Smoak, 25, hit a pair of home runs in Tuesday's 5-4 loss to the Angels to raise his September average to .362 (21-for-58) with four doubles, four home runs and eight RBIs in 18 games going into Wednesday night's contest against the Angels.

In just the last 10 games, Smoak raised his batting average from .189 to .212 by going 17-for-36 (.472) with four home runs. Add in six walks during that span and he's reached base in 23-of-42 plate appearances for a .548 on-base percentage.

Smoak said he's been tinkering with his swing, looking for answers most of the season, and things finally started clicking when he went back to something his dad used to tell him.

"In Little League, high school, college, when I'd start to struggle he'd say keep both hands on the bat," said Smoak, whose father died of cancer last year. "He was as old-school as you could possibly be.
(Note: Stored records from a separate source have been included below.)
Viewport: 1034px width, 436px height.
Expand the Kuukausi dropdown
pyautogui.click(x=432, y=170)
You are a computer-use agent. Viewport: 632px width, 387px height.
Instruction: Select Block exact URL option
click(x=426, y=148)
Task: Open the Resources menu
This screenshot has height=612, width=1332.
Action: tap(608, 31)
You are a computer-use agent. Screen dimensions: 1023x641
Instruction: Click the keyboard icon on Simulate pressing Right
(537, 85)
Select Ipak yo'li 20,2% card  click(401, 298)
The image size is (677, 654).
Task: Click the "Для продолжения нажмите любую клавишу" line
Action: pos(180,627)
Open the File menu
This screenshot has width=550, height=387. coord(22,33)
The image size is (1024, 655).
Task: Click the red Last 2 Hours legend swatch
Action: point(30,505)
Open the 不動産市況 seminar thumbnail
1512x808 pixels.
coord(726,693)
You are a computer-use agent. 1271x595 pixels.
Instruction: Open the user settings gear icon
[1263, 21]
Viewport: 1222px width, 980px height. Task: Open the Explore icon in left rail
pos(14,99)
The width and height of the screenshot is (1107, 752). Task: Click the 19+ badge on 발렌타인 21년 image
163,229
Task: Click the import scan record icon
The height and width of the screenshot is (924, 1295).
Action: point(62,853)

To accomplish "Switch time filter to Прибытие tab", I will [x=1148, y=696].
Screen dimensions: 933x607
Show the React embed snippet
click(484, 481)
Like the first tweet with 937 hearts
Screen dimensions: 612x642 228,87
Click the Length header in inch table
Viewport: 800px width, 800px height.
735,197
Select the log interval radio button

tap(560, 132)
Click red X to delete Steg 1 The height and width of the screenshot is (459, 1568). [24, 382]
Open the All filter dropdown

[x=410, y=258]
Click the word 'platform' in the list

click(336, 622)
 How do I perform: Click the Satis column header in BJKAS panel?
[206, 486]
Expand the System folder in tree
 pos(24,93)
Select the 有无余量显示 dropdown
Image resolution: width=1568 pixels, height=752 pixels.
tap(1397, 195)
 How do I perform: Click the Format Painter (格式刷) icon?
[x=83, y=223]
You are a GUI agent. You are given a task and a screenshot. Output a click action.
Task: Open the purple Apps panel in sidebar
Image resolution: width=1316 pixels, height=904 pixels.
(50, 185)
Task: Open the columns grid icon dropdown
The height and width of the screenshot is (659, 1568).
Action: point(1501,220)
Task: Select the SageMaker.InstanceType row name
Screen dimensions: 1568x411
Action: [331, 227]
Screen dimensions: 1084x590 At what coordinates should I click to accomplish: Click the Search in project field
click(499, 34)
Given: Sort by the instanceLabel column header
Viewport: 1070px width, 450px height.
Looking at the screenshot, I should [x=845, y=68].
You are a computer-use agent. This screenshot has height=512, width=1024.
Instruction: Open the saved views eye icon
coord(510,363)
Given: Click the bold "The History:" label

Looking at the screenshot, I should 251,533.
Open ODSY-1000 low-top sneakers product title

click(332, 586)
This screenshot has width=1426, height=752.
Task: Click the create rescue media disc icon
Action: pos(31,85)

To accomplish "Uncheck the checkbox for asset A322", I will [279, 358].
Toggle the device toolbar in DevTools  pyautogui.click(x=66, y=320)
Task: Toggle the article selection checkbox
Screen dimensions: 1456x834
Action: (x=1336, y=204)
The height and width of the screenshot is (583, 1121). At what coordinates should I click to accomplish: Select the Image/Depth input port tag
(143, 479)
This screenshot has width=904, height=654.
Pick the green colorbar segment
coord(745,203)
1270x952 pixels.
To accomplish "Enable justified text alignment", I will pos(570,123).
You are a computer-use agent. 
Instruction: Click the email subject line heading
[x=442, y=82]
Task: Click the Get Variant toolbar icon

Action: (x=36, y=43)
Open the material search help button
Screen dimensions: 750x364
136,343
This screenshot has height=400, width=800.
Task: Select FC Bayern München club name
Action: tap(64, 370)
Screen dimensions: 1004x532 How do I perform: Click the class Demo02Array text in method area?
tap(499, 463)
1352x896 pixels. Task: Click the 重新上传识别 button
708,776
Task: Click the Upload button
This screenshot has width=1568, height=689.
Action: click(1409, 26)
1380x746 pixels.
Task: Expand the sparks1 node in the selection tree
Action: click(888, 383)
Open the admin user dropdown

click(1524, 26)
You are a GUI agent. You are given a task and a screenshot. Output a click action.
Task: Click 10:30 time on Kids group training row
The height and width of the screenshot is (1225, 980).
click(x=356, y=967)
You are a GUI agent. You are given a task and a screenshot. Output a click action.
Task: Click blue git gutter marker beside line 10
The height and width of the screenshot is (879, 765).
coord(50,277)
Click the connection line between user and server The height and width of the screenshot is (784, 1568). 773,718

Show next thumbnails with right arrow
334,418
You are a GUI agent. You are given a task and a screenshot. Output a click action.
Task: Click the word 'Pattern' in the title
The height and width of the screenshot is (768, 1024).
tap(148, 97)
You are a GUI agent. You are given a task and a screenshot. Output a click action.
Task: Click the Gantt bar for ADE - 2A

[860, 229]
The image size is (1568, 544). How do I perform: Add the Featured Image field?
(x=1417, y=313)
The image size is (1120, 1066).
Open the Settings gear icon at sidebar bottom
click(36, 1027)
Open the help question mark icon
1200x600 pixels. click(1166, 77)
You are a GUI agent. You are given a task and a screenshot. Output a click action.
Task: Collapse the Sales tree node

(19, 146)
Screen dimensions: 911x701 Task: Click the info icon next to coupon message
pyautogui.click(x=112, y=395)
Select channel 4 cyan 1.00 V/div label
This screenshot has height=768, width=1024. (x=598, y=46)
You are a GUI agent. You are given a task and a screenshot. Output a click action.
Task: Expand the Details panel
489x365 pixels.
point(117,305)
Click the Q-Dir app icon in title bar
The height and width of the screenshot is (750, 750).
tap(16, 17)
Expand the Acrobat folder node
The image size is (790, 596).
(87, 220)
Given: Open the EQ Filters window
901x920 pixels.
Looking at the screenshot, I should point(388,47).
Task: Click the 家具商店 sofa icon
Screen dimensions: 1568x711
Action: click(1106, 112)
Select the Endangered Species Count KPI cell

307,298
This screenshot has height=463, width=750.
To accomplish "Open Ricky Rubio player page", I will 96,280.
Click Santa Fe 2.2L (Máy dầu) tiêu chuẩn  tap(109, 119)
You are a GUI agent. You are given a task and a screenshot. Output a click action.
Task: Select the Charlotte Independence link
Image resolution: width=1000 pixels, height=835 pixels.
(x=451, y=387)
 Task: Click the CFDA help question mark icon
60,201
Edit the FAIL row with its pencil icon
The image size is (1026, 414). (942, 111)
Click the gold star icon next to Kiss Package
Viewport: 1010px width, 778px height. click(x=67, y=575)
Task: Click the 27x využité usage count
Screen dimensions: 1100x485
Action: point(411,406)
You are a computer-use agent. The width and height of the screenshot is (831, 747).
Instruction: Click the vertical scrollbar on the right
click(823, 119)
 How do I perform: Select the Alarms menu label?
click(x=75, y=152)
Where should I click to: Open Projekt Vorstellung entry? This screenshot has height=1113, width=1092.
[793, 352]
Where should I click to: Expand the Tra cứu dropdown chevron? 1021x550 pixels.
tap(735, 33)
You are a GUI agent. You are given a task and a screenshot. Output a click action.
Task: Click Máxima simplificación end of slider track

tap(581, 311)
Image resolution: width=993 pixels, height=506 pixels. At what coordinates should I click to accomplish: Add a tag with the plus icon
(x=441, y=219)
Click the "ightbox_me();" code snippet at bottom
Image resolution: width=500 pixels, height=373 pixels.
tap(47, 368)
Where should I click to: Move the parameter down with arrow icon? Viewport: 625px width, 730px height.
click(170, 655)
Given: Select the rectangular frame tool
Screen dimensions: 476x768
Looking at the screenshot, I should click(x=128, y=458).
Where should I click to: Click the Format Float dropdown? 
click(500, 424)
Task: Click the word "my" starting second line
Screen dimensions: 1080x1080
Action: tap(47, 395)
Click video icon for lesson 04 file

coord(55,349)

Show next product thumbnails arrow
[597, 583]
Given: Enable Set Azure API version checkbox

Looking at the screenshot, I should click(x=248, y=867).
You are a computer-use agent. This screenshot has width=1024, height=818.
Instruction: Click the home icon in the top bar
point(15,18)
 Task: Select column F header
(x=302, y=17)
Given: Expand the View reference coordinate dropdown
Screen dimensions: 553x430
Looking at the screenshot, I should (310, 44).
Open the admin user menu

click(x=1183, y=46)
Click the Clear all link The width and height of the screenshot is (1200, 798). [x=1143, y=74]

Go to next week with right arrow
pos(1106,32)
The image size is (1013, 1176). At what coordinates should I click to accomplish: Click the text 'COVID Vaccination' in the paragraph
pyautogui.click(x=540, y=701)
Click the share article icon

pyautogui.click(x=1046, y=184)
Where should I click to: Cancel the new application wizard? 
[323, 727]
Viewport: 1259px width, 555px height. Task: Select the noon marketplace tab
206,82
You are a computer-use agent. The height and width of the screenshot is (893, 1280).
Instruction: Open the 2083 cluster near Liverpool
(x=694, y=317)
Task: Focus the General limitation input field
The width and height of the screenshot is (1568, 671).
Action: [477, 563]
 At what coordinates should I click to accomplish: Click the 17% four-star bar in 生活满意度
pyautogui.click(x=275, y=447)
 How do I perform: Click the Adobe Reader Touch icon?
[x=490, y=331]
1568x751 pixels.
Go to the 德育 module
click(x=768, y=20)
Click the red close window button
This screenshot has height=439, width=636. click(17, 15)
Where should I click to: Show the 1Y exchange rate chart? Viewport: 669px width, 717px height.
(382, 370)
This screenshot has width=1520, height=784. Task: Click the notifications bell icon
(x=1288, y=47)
Of course then I was like, 'Right, whatever.'

"But that's what I've gone back to, especially left-handed, and it seems to be working out right now."

And, yeah, he wonders as well why it took so long to figure things out.

"It frustrates you because you've finally get something worked out and it's the simplest of things," he said. "You're thinking, 'Why couldn't I have done this five months ago?' But I like where I'm at right now, I like what I'm doing work-wise in the cage and BP and I just need to keep that going."

Mariners manager Eric Wedge is thrilled to see the late push from a youngster who can be a difference-maker as a middle-of-the-order threat.

"It's a big deal," said Wedge. "You're talking about a power-hitting switch-hitter who is a very good defensive first baseman. He just fits into all this so well. But he has to produce and that's what he's been doing the last couple weeks. He's done some things fundamentally that are real. It's not just a coincidence and that makes it all the more encouraging as far as I'm concerned."